··· RECORD EXCERPTS ···
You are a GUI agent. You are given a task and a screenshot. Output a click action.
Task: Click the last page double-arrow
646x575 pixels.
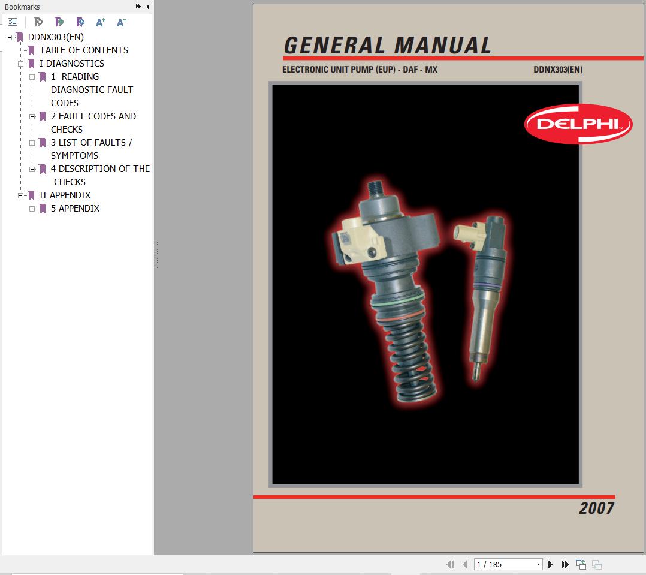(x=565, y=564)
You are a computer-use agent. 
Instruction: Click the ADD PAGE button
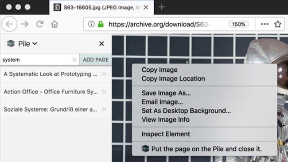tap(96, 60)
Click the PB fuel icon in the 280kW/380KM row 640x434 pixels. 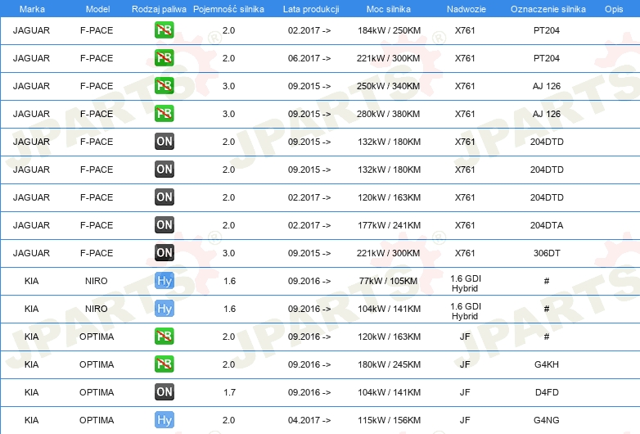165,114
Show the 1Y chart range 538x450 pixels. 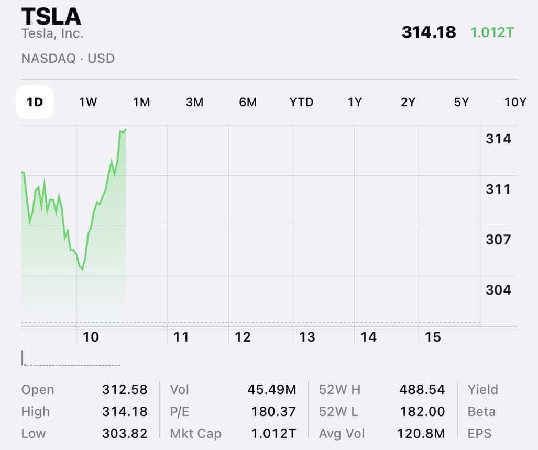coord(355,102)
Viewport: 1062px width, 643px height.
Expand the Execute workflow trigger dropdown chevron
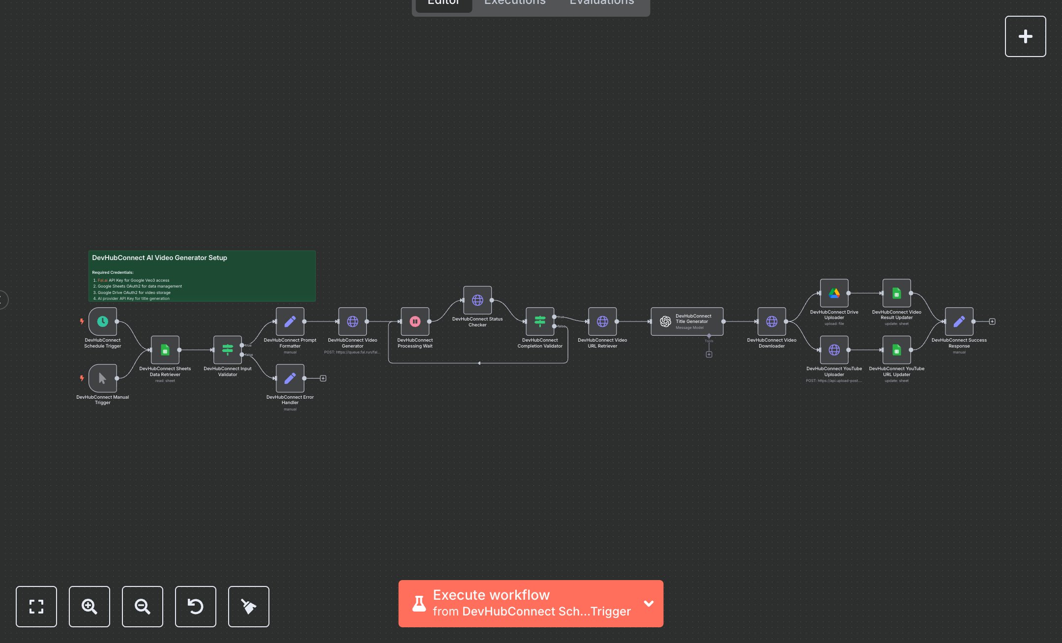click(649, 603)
···
▸ **SET TASK**
Write out each line from the entries above that contains the word "agent".

▸ **RESPONSE TO THE TASK**
You are a GUI agent. You are given a task and a screenshot. Output a click action.
You are a computer-use agent. 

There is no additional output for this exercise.